I posted a reply here http://www.digitalproductions.co.uk/index.php?id=177&commented=1#c000388


if we people pay you

then we technically own everything
this is why COPYRIGHT is supposed to be a limited time
and why your supposed to get a few bucks to keep up being smart and doing nice stuff ratehr then being lazy and living off stuff and not creating

case in point
other then heros for sci fi what have we
doctor who ( same old same old really for kids)
stargate universe ( just a rehash of stargate on a space ship nothing new )
and worst fo the lot is “V”
a remake of an awful tv show with sexy women ( yea thats only reason anyone ever watched it seriously )
so take out all the good looking women make the leader look bald and ugly , and make the fbi the heros again so you get that cops are the good guys propoganda….

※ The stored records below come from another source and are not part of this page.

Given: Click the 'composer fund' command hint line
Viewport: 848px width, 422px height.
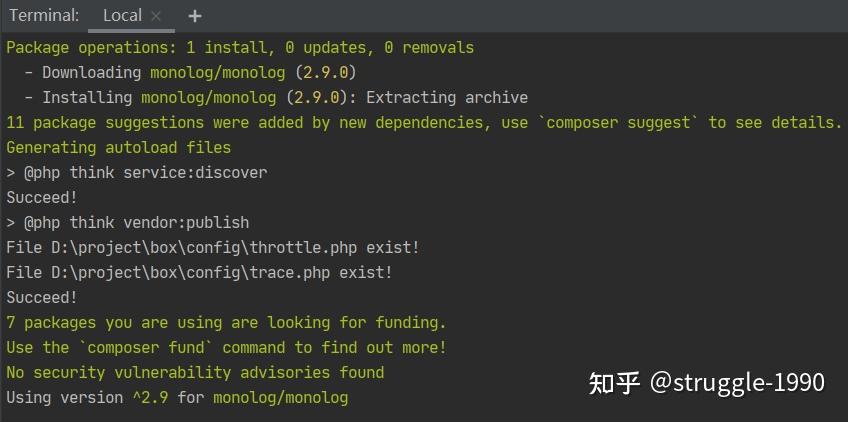Looking at the screenshot, I should click(227, 347).
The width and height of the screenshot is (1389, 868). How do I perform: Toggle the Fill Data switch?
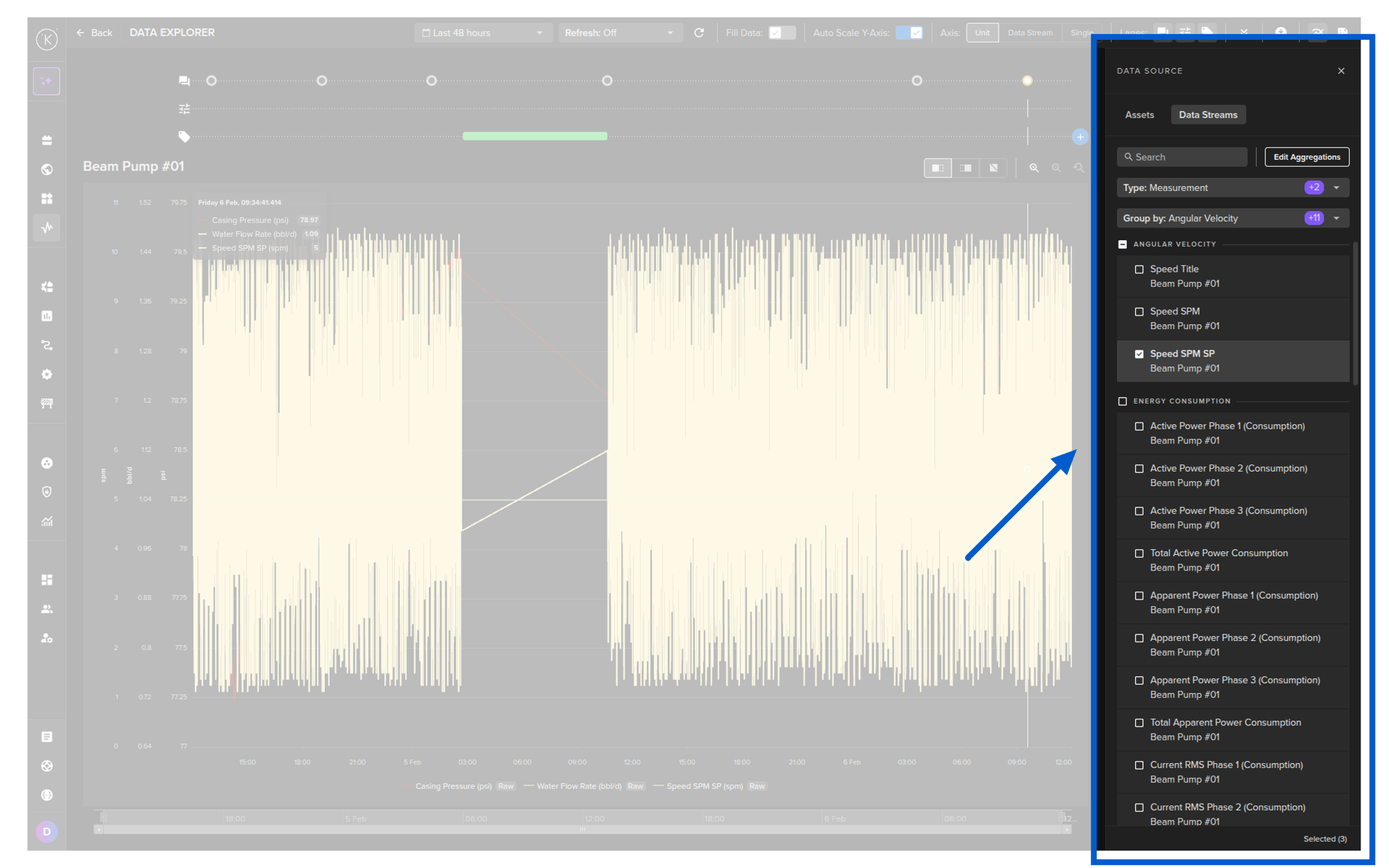coord(781,33)
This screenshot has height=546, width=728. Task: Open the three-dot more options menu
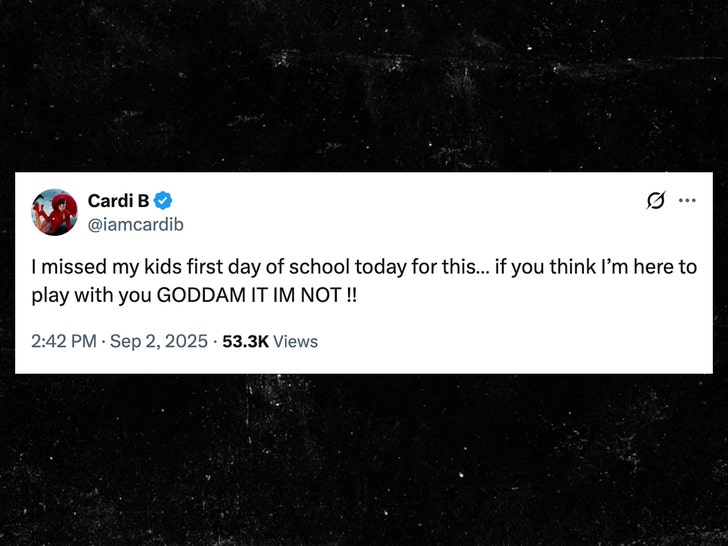click(x=687, y=200)
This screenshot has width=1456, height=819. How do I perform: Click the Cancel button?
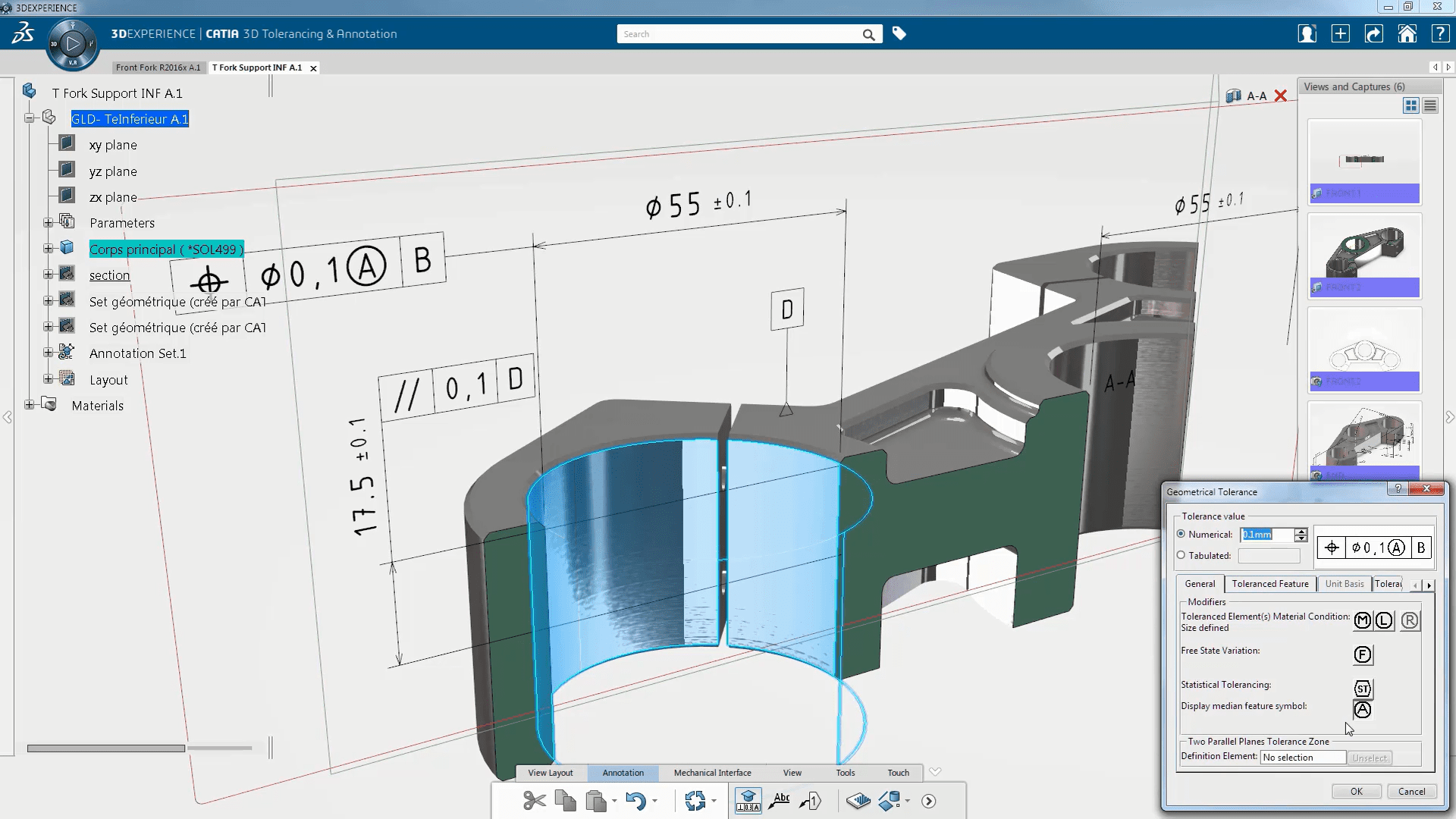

no originality and slowly we are seeing why they want ATCA so bad cause they know once its all done they wont have to do nohting for years and just spill out a few more suvivor eps a day

as to money
my dad whom every one says is very smart business guy( went from a piece a blank land his mother left him, living in a tent , building a home and then selling up to better and better )said to me “son if i can get ten percent on anyhting i invest in i think its not only good its enough”

that last part is the key, when you want more and more and more and more, your just wanting too much

what does the american copyright term as it stands RIGHT NOW do for any of the american people

WHAT does 50 year terms in Canada do for any citizen of Canada?

ANSWER IT DAMMIT. THEY CANT, they get a lawyer over here who will start going poor actor and poor musician.
YEA thats why they can hire people like lawyers ….i see another scam is all it is and its replacing the real estate scam is all.

Andrew F (profile) says:


His proposal could probably be simplified down to getting rid of statutory / presumptive damages and requiring proof of actual damages. Some of these are hard to calculate, but there’s a rich body of tort and contract law that can help.